* **Study text**:

=== Section Start ===

Meet Keytruda, the Israeli drug for fighting metastatic melanoma. If this new treatment known as immunotherapy lives up to expectations, the world of oncology will undergo a real treatment revolution within just a few years.
By Sarit Rosenblum
At the age of 68, Prof. Ben-Shabbat noticed an odd-looking sore on his head. “They told me at the hospital that it’s a melanoma and needs to be surgically removed,” he relates. “After the operation, I said to myself, thank God it’s gone.” But the sore reappeared, on his neck this time. The doctors informed Ben-Shabbat and his family that they were dealing with a metastatic growth, and that Ben-Shabbat’s future looked bleak. “I underwent surgery again,” he recalls. “My wife and children asked the doctor how long I had to live. He said to them, ‘Between five and seven months.'”

=== Section End ===

* **Problems to work on**:
1) In the Keytruda article, how old was Prof. Ben-Shabbat when he noticed an odd-looking sore on his head?
2) Write the next part of the Keytruda article, picking up after its last sentence.

* **Data provided**:
=== Section Start ===

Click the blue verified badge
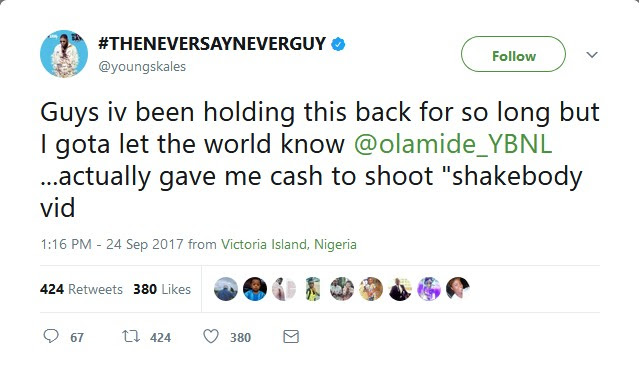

=== Section End ===

* **Responses per task**:
1) He was 68.

2)
Things settled down again after the second operation – but not for long. And when a cancerous tumor was detected on his person for a third time, Ben-Shabbat began seeking answers elsewhere. “I saw a doctor who told me that more surgery was a waste of time, and he sent me for chemotherapy. I had four treatments, which destroyed a portion of my liver. After that, they gave me a biological drug that damaged my lungs. I felt like my time was running out. When another metastatic growth, which bled, appeared on my head, they sent me to Sheba Medical Center. The doctor said to me, ‘They’re doing a study there on cases like yours. Perhaps they’ll agree to treat you.’ I called and was told they were full up. Two days later, they called to say that one of the candidates had decided to leave, and that if I want, the place is mine.”
And thus Ben-Shabbat began a series of IV treatments with a new revolutionary drug, which works on the body’s immune system. The results, he says, were astounding. “The bleeding from my head ceased completely already after the first treatment,” he recounts. “The tumor showed signs of shrinking already after the second and third treatments. And by the fifth and sixth treatments, I was already feeling well again.”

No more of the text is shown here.